The notion that inherently-noisy Web search queries may collectively
serve as a text corpus is an intriguing alternative to using document
corpora. This tutorial gives an overview of the characteristics of,
and types of knowledge available in, queries as a corpus. It reviews
extraction methods developed recently for extracting such knowledge.

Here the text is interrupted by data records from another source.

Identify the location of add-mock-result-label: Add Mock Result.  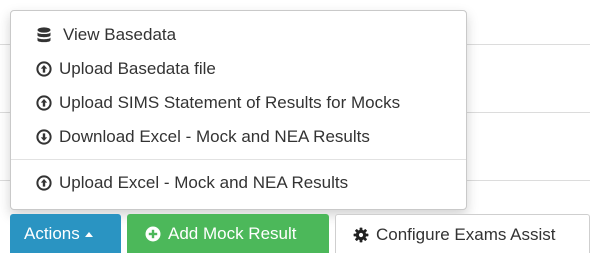
(232, 234).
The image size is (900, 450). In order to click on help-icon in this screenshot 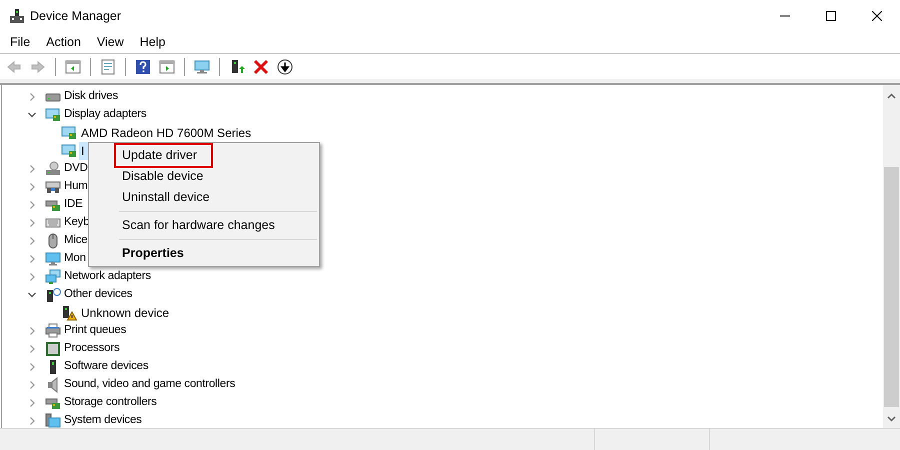, I will do `click(143, 67)`.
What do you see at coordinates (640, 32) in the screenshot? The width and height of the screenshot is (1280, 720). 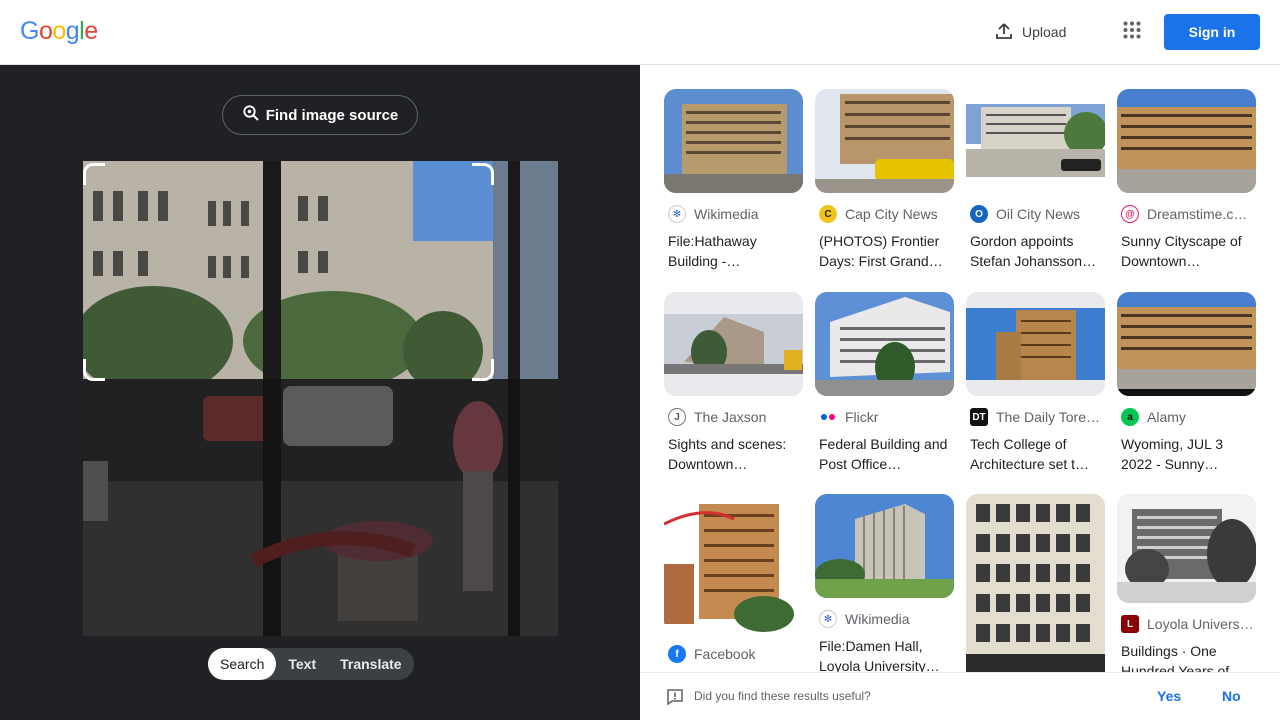 I see `top-bar: Google Upload Sign in` at bounding box center [640, 32].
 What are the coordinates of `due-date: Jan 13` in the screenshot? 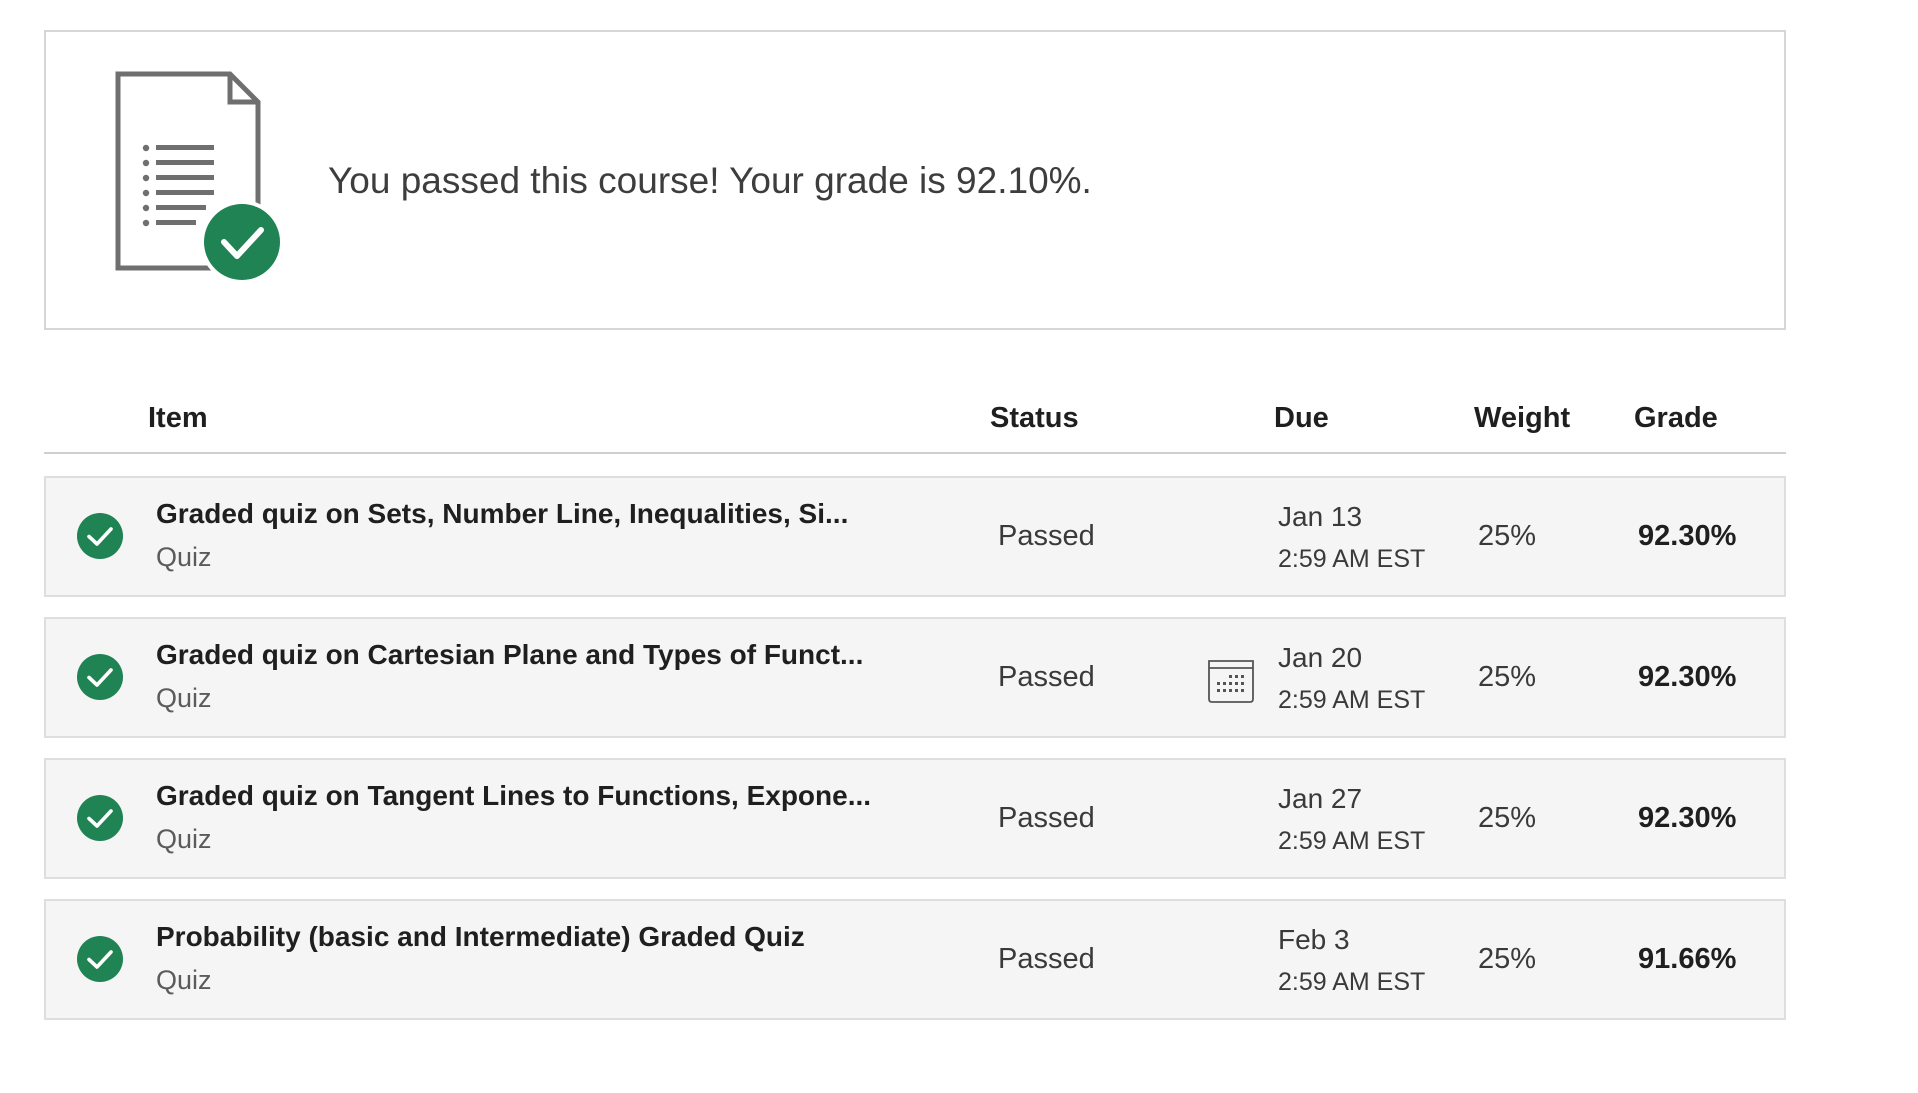 It's located at (1320, 516).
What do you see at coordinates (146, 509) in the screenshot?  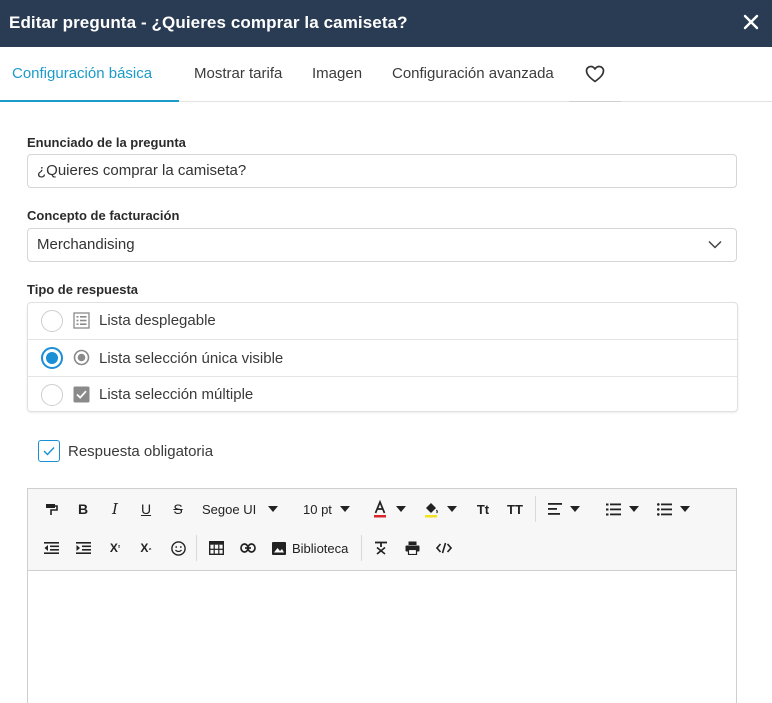 I see `underline-button: U` at bounding box center [146, 509].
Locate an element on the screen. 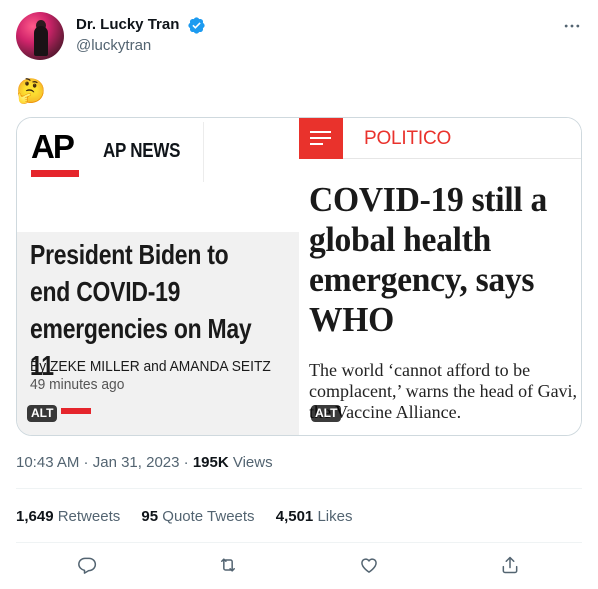 The image size is (598, 589). like-icon is located at coordinates (369, 566).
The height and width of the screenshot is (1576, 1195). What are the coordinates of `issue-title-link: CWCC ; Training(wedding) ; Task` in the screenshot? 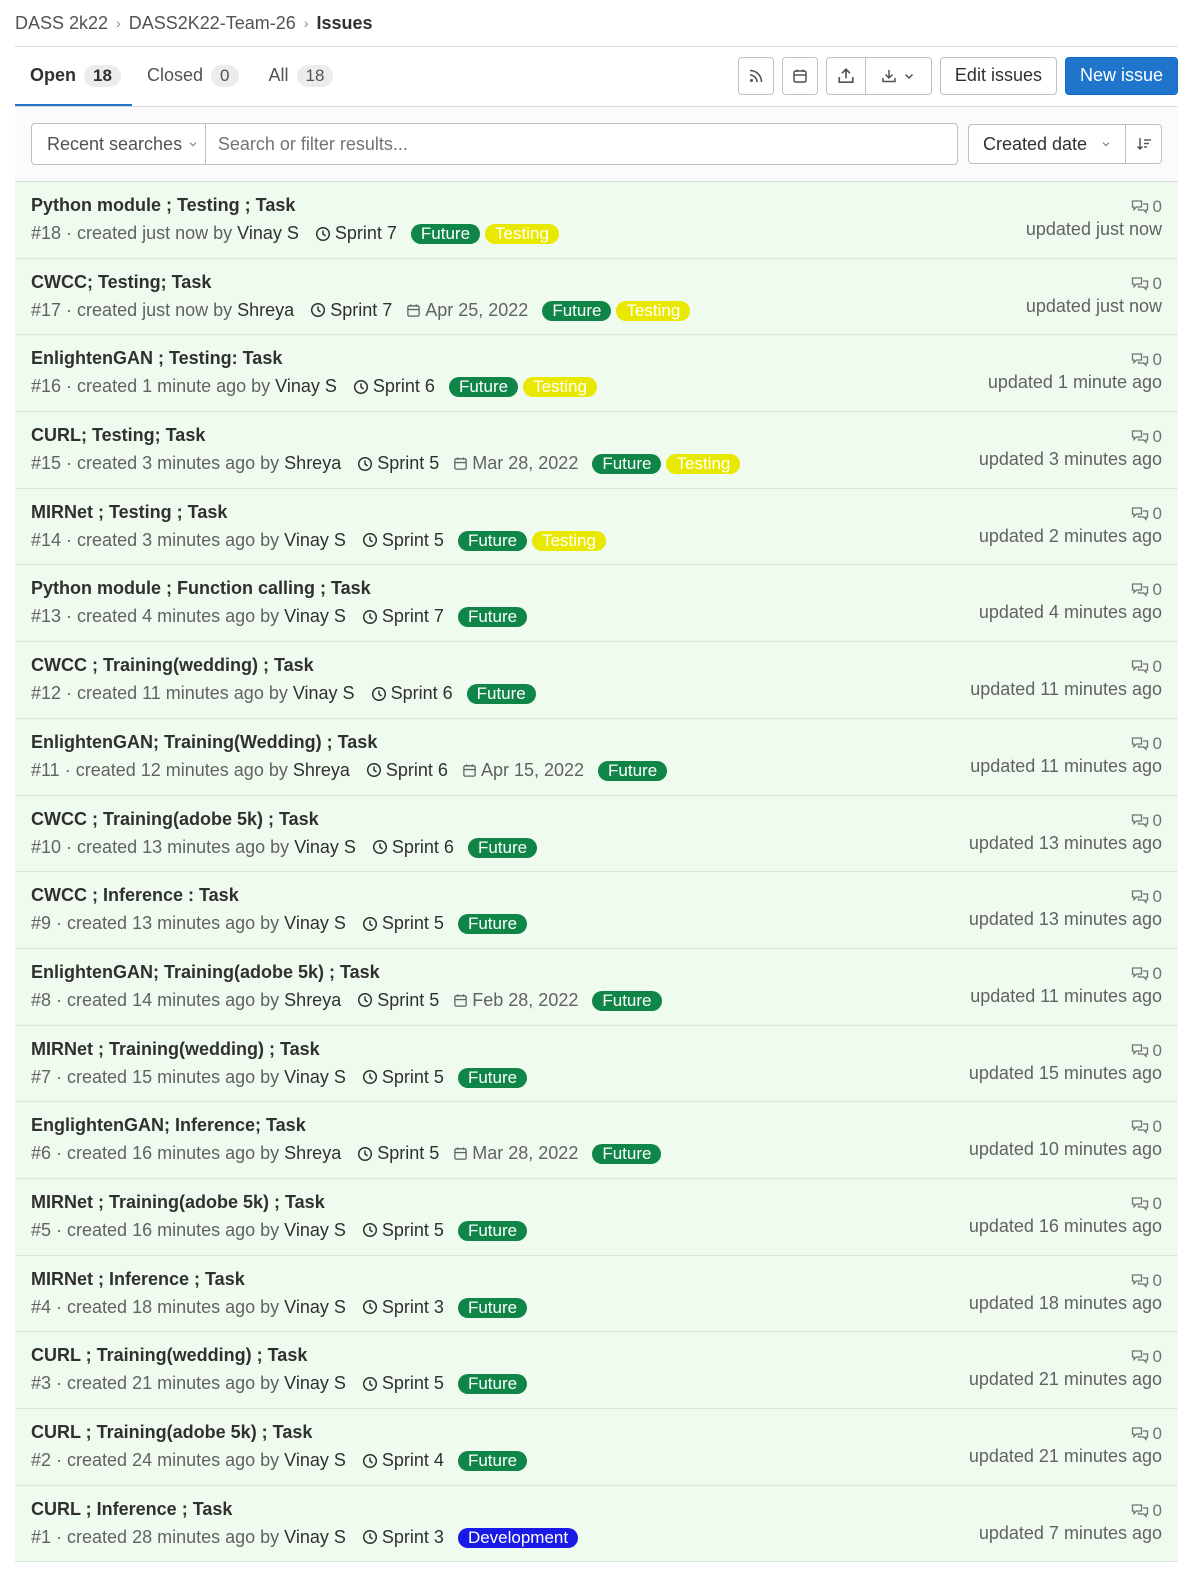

Considering the building blocks that would contribute towards the automatic
construction of knowledge bases, queries lend themselves as a useful
data source in the acquisition of classes of instances (e.g., palo
alto, santa barbara, twentynine palms), where the classes are unlabeled
or labeled (e.g., california cities), possibly organized as hierarchies
of search intents; as well as relations, including class attributes
(e.g., population density, mayor).
The tutorial covers characteristics of search queries, when considered
as an input data source in open-domain information extraction, and
their impact on extraction methods operating over queries as opposed
to documents; types of knowledge for which queries lend themselves as
a useful data source in information extraction; detailed methods for
extracting classes, instances and relations from queries; and
implications in semantic annotation of queries, understanding query
intent, and information access and retrieval in general.
OUTLINE
* Introduction
- Overview of knowledge acquisition from text
- Goals of open-domain information extraction
- Extraction from documents vs. queries
* Queries as a corpus
- Intrinsic aspects: distribution, lexical structure
- Extrinsic aspects: temporality, demographics
- Beyond individual queries: sessions, clicks
* Methods for knowledge acquisition from queries
- Extraction of instances and classes
- Extraction of attributes and relations
* Discussion
- Implications and limitations
- Applications
PRESENTER BIO
Marius Pasca
Google Inc.
1600 Amphitheatre Parkway
Mountain View, California 94043
Email: mars(-at-)google.com
Marius Pasca is a research scientist at Google. He graduated with a
Ph.D. degree in Computer Science from Southern Methodist University,
Dallas, Texas and an M.Sc. degree in Computer Science from Joseph Fourier
University, Grenoble, France. He is the author of the book "Open-domain
question answering from large text collections". He served on the program
committees of ACL, IJCAI, WWW, SIGIR, HLT, EMNLP, NAACL and AAAI,
including area co-chair positions at HTL-06, CIKM-08 and EMNLP-09. Current
research interests include factual information extraction from unstructured
text within documents and queries, and its applications to Web search.
| |